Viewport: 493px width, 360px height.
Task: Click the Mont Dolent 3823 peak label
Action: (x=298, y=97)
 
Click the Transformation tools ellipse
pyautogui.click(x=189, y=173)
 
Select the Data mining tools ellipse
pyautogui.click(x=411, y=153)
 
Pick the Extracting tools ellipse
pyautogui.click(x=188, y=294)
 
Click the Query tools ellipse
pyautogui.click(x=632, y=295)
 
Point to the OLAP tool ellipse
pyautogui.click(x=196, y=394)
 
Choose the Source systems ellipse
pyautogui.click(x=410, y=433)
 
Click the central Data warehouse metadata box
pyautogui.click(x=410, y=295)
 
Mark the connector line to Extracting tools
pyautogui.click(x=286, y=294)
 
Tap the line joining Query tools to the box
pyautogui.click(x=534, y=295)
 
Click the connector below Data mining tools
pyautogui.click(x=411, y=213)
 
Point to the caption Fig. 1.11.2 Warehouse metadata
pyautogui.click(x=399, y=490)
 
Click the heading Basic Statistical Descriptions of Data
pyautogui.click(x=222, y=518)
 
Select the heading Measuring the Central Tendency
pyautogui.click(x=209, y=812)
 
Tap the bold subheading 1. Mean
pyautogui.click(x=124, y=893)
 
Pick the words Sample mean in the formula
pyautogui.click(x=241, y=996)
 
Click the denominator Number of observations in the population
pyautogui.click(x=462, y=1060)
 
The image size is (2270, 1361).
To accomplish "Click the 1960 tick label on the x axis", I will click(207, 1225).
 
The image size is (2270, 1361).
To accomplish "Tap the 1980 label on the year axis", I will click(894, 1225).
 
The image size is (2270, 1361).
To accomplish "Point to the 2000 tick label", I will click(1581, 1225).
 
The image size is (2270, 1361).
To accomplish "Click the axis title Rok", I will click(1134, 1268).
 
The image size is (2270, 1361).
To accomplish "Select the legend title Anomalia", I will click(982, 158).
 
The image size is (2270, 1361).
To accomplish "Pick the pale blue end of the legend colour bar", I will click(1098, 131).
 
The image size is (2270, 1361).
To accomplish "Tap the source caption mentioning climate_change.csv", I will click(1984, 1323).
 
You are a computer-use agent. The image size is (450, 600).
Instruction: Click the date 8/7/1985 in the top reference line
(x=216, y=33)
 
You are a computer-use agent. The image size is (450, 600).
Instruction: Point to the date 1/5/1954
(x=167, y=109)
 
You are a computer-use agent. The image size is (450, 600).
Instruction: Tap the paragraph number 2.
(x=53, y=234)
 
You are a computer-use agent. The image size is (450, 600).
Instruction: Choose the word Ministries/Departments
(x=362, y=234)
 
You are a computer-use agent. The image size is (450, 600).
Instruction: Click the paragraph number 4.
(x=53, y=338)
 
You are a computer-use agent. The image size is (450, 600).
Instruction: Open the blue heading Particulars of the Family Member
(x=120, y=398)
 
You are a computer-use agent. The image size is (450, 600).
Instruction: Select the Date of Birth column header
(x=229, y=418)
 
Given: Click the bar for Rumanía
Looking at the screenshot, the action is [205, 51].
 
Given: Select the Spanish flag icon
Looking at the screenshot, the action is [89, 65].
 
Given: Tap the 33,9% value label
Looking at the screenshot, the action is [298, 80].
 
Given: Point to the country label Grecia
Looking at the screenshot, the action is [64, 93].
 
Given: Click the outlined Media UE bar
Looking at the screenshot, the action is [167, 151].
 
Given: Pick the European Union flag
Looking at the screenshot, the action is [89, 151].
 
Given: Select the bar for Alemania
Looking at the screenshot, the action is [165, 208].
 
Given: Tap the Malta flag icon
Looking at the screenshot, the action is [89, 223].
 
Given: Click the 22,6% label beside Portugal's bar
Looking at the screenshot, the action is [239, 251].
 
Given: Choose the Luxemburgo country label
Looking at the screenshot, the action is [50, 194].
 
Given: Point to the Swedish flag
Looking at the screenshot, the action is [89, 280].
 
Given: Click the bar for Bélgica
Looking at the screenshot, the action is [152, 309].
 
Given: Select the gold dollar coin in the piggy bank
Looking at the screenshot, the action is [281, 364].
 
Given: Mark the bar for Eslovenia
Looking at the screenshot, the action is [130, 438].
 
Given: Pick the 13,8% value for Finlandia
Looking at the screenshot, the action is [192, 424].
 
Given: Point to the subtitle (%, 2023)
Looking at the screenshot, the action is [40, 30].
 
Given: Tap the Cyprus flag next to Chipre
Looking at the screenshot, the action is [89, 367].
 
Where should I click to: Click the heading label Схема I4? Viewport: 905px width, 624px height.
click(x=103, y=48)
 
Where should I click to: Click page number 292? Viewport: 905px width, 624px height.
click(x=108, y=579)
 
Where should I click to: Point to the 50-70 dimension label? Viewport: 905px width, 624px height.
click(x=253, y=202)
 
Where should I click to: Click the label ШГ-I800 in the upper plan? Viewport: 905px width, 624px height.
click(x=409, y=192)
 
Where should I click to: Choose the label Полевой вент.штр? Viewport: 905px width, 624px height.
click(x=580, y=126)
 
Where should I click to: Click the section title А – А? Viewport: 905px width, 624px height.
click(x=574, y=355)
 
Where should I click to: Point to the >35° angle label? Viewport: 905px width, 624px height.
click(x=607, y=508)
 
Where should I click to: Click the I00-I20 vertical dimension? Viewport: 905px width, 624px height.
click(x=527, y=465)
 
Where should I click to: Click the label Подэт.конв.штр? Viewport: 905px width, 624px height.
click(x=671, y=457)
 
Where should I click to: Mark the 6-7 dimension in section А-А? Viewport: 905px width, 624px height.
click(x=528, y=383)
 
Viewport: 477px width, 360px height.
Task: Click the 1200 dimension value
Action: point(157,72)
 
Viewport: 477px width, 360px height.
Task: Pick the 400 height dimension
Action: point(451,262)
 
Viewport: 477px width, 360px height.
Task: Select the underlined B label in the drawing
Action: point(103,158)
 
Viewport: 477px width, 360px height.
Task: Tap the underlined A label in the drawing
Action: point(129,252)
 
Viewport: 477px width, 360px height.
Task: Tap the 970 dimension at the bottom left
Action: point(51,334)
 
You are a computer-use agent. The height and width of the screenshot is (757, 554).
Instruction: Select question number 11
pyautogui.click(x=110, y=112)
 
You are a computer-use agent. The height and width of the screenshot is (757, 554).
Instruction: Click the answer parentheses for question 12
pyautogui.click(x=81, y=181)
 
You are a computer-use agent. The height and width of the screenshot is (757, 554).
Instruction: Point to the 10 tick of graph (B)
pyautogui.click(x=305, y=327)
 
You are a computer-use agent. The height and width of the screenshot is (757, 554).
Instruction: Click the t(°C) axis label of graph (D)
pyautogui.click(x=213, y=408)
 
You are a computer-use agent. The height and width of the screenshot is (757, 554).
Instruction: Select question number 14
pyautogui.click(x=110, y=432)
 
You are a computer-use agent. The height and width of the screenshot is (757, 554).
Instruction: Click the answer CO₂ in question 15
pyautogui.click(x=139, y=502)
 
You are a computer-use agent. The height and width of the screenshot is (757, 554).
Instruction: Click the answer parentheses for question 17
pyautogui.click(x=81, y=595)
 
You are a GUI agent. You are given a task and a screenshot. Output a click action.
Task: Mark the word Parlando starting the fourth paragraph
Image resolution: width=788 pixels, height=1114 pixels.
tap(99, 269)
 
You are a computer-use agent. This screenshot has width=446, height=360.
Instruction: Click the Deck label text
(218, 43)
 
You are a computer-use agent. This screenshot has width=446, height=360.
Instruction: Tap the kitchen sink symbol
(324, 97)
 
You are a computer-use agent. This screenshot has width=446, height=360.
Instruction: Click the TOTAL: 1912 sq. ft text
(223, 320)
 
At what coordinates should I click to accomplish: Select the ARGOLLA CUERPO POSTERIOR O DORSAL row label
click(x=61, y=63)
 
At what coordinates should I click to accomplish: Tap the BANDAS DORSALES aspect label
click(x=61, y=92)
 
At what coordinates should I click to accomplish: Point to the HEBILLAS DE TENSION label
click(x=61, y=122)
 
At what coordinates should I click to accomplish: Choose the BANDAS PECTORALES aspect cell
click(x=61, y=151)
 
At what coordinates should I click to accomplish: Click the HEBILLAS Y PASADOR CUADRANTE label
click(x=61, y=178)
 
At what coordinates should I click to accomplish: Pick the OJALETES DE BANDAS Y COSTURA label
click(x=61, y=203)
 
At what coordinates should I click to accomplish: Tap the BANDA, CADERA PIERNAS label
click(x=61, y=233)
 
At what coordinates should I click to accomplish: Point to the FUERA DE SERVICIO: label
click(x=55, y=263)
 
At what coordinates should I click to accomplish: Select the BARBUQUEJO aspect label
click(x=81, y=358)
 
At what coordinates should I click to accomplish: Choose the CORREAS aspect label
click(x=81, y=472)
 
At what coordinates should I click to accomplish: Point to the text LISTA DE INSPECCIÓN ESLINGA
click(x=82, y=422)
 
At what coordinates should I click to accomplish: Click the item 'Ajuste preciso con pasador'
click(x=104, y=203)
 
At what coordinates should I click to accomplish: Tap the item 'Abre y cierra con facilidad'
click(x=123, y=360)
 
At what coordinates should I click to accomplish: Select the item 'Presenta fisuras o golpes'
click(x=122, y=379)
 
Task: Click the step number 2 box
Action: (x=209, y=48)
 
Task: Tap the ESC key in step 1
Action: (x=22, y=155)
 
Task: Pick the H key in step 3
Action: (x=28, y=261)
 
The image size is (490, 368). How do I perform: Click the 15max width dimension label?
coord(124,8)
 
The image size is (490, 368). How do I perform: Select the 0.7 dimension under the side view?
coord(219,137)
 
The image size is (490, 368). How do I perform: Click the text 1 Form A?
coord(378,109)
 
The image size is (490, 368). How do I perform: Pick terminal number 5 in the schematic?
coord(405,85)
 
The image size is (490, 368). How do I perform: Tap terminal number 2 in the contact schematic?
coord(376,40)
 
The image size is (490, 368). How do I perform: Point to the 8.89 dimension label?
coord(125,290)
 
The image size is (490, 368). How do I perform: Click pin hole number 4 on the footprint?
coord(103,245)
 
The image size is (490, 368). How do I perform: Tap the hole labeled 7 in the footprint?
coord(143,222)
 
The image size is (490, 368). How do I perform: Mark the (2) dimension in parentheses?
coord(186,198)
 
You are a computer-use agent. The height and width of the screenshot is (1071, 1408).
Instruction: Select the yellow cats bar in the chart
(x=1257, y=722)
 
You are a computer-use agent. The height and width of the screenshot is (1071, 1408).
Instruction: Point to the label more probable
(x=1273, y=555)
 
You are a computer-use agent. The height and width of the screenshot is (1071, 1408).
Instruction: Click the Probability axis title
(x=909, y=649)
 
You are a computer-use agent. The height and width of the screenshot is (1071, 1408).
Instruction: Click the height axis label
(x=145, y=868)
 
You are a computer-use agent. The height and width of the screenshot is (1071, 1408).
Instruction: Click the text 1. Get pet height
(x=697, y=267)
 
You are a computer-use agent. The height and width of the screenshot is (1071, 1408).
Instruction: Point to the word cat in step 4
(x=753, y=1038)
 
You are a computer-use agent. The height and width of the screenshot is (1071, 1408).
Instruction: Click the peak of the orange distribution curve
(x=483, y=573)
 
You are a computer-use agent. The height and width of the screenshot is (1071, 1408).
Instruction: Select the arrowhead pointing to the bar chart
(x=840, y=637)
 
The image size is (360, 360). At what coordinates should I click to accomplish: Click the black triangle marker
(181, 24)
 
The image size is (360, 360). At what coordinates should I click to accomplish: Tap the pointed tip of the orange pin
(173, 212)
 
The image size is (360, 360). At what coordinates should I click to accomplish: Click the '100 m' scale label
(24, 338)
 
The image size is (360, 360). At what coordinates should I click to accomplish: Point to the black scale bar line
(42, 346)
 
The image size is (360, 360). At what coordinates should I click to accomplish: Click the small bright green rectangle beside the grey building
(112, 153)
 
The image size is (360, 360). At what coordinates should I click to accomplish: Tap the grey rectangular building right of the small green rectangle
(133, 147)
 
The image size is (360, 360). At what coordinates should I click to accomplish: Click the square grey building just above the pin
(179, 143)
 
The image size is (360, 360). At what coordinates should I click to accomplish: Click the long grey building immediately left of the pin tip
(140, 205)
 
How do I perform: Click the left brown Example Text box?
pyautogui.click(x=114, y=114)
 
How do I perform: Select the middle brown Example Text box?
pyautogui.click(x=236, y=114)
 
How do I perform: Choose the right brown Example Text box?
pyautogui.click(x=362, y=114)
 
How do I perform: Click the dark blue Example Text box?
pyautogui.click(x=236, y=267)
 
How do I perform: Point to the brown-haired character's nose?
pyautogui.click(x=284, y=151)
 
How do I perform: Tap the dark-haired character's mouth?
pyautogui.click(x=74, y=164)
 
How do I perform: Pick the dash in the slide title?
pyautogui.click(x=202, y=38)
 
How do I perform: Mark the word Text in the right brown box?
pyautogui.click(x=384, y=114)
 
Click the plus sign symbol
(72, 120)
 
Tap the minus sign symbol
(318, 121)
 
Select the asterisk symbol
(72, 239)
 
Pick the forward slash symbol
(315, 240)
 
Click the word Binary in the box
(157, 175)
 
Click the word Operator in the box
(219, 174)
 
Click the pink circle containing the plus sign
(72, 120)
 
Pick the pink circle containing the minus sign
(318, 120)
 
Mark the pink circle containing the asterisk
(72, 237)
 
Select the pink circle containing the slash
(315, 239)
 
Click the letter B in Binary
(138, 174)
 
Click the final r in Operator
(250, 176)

## ZIEL DER ÜBUNG
Schreibe die Zeilen zwischen der Zeile mit „Where should I click to: Choose“ und der Zeile mit „click(x=607, y=508)“, beide eingeschlossen, neu und setze dabei „heading“ an die Stelle von „section title“. Alles andere bleibt unverändert.

## LÖSUNG DER ÜBUNG
Where should I click to: Choose the label Полевой вент.штр? Viewport: 905px width, 624px height.
click(x=580, y=126)
 
Where should I click to: Click the heading А – А? Viewport: 905px width, 624px height.
click(x=574, y=355)
 
Where should I click to: Point to the >35° angle label? Viewport: 905px width, 624px height.
click(x=607, y=508)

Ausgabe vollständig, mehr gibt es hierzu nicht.